(Source records)

'''

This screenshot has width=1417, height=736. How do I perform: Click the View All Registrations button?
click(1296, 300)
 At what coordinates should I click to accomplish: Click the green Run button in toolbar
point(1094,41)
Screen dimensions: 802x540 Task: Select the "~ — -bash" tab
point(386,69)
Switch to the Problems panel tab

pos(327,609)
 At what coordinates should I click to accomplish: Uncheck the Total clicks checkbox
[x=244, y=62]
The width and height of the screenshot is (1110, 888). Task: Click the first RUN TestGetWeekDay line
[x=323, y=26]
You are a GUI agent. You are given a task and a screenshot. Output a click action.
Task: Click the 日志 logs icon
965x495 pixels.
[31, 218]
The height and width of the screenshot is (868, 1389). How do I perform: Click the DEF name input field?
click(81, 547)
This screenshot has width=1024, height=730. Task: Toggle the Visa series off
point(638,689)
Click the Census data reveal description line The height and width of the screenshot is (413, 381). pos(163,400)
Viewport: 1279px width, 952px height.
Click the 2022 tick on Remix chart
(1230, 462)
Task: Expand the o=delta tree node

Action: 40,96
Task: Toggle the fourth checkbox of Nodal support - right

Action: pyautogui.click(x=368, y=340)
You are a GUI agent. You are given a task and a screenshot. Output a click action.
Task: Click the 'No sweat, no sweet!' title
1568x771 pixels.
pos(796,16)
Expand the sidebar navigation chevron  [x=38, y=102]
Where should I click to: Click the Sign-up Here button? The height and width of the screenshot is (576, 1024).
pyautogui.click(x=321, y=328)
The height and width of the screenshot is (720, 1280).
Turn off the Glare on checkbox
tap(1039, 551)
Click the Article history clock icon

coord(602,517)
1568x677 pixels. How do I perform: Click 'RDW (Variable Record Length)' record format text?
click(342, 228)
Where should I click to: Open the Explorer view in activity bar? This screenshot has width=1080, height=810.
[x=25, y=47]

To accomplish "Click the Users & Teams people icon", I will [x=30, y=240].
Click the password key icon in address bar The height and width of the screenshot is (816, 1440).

'''

WORK TO COMPLETE
Rescale the items from the line with "Screen dimensions: 802x540" to the line with "Action: 40,96", both included. Copy every line in full, but multiply each coordinate in the answers by 1.95 and round it to a whole number, with halves rounded up.

PROBLEM SOLUTION
Screen dimensions: 802x540 Task: Select the "~ — -bash" tab
point(753,135)
Switch to the Problems panel tab

pos(638,1188)
 At what coordinates should I click to accomplish: Uncheck the Total clicks checkbox
[x=476, y=121]
The width and height of the screenshot is (1110, 888). Task: Click the first RUN TestGetWeekDay line
[x=630, y=51]
You are a GUI agent. You are given a task and a screenshot. Output a click action.
Task: Click the 日志 logs icon
965x495 pixels.
[60, 425]
The height and width of the screenshot is (868, 1389). How do I perform: Click the DEF name input field?
click(158, 1067)
This screenshot has width=1024, height=730. Task: Toggle the Visa series off
point(1244,1344)
Click the Census data reveal description line The height and width of the screenshot is (413, 381). pos(318,780)
Viewport: 1279px width, 952px height.
Click the 2022 tick on Remix chart
(2399, 901)
Task: Expand the o=delta tree node

Action: 78,187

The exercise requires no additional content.